Startup doa dinheiro de anúncios online para caridade

Por Redação | 05.12.2015 às 12:25

Os anúncios online são odiados pela grande maioria dos usuários comuns. Afinal, ninguém gosta de ver uma propaganda quando aperta o play no último vídeo lançado por sua banda predileta no YouTube. Para tentar tirar melhor proveito deste tipo de ação, uma startup resolveu propor algo diferente aos internautas: assistir anúncios online e ajudar instituições de caridade.

A iniciativa é da startup australiana Make Some Change, e o objetivo é que as pessoas visitem o site da empresa por livre e espontânea vontade. Cada vez que elas assistirem um anúncio disponível no Make Some Change poderão escolher uma instituição de caridade para doar o dinheiro.

Para este fim, a equipe criou uma moeda digital própria chamada Change que, diferente de outras moedas, como o Bitcoin, tem o seu valor ligado ao dólar norte-americano. Uma moeda Change vale US$ 0,05.

Make Some Change

Make Some Change (Imagem: Divulgação)

Atualmente, 35% de toda a receita da startup obtida por meio da moeda Change serão revertidos para instituições de caridade, 35% utilizados para "amplificar a mensagem das marcas e trazer as pessoas para a plataforma" e os 30% restantes vão para a startup "manter as luzes acesas".

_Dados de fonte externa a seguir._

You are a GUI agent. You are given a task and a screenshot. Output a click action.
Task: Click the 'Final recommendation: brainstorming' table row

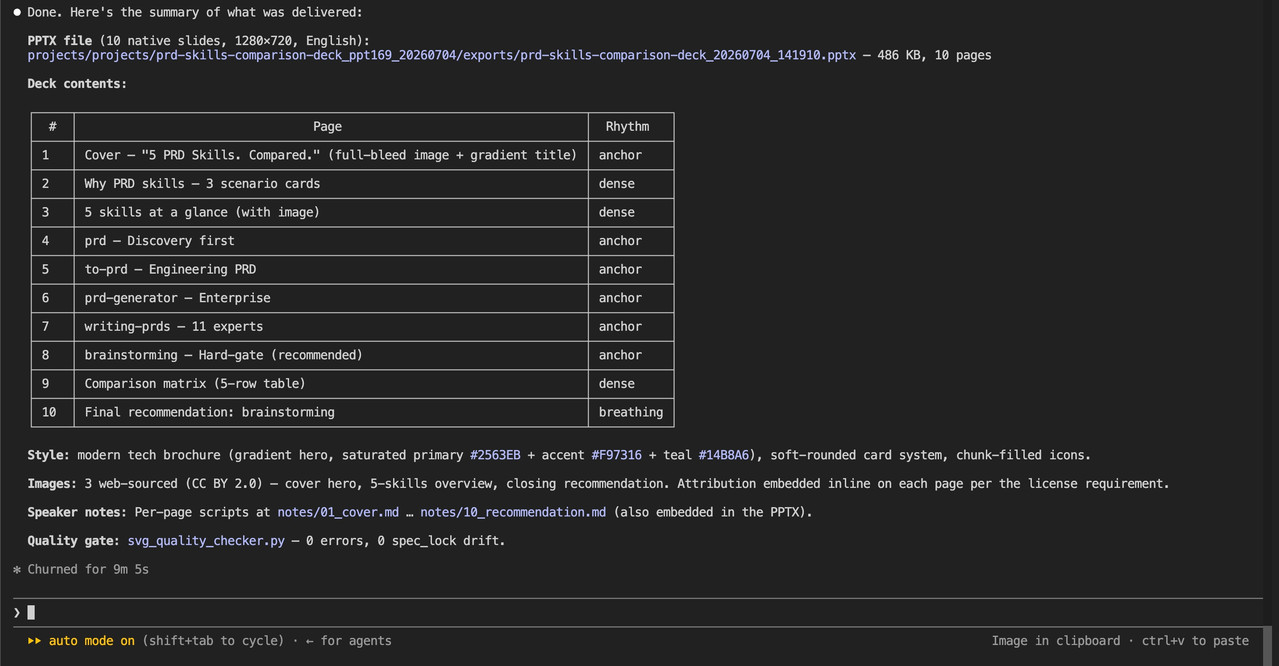point(352,412)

A dupla de criadores da startup acredita que sua plataforma terá sucesso porque o modelo de publicidade atual – aquele que interrompe a experiência do usuário na web – não é sustentável a longo prazo. "Quando você pensa em publicidade digital, você pensa em banners ou em vídeos pre-roll no YouTube", Michael Battle, cofundador da Make Some Change.

A ideia da empresa é que os usuários escolham assistir anúncios que possam ser interessantes para eles, como o de uma nova marca de shampoo para mulheres que querem testar novos produtos, por exemplo.

Futuramente, os fundadores planejam expandir a experiência do internauta no Make Some Change por meio de recompensas. As moedas virtuais da plataforma podem gerar pontos que podem ser resgatados para outros fins, como passagens de avião. A startup deve expandir seu serviço internacionalmente em 2016.